Our follow-up strategy this year will involve three key components.
1. We will send mass texts to students and invite them to our upcoming events. Like I said, this isn’t a terrible strategy. This will give students who are confident BCM will be their landing spot an opportunity to get involved and meet new people right away.
2. We will create opportunities for the leadership team to follow up. Inevitably our student leaders will randomly connect with incoming freshmen during Welcome Week. We’ve built in money in our budget to allow for these leaders to take those freshmen to coffee and ask them about their relationship with Jesus.
3. We will ensure staff have the capacity to follow up. By planning and organizing our fall schedule during July, that will allow staff to have the freedom to actually follow up with new students in August.
Overall our goal will be this: to share the Gospel as many times as possible and help students get connected to one another.
Lastly, college ministries need a plan for discipleship. I’m asking three questions as I plan in this area. How can I help students read their Bible more?

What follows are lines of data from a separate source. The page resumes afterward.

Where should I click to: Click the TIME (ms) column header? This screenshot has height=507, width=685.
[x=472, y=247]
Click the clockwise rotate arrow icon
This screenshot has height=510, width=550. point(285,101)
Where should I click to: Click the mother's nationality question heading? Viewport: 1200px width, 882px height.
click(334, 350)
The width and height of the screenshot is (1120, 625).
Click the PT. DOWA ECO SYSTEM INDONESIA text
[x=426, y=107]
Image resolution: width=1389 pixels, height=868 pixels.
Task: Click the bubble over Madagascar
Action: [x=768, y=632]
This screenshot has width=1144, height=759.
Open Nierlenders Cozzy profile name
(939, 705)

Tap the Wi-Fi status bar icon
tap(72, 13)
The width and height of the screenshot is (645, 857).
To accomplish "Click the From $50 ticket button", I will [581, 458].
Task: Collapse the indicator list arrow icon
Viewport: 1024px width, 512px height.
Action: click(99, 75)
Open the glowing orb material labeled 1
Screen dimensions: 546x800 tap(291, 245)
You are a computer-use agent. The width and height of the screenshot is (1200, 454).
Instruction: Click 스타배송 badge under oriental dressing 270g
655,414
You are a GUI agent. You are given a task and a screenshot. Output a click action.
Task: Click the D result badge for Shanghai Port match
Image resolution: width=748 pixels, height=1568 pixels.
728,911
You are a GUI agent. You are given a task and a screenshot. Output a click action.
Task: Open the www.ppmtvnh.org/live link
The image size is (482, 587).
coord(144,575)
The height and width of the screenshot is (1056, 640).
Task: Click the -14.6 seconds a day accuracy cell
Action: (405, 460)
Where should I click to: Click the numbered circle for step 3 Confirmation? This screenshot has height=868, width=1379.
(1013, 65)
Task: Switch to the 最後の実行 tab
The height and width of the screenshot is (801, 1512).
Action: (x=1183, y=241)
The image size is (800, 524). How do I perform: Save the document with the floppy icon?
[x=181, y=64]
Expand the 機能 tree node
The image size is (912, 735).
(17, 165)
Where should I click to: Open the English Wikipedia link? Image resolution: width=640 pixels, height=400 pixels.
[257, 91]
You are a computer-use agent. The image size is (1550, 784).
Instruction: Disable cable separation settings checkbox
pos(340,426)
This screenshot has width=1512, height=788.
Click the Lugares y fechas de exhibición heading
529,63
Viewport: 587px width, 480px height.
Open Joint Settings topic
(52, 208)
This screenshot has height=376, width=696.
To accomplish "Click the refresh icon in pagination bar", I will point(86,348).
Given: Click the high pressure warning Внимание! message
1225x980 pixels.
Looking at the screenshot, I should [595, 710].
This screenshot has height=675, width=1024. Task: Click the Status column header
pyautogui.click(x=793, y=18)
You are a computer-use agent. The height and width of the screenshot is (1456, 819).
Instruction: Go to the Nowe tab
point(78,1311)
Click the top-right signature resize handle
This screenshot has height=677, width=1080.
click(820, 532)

How can I help students get connected to the local churches in our area? How can I help students step into low levels of leadership responsibility?
When a freshman steps on campus on August 19th (Move-In Day) there are three things I would love to hear them say by September 19th:
1. I’m reading the Bible more than I ever have before.
2. I’m already connected to my local church and LOVING it.
3. I’m already serving on a leadership team at BCM.
This means our action steps in those three areas need to be ultra clear and our leaders need to be trained properly to help other students join them as they read the Bible, go to church, and serve in leadership.
At the end of the day it doesn’t matter how robust your plan is, how perfect it is, or how many students you think will be involved. No plan is perfect. Things will go wrong, and unfortunately, some students will slip through the cracks. One statement we always make here in Conway is simple, “Some things will fall through the cracks. Make sure it’s not people.”
The beautiful thing about college ministry is that if your plan doesn’t work this year you can try a different plan next year. The point is to have a plan. The only guarantee I have for you is that if you don’t plan and prepare the fall won’t go as well for you as it possibly could. God has given us a ministry to steward and planning is part of that stewardship.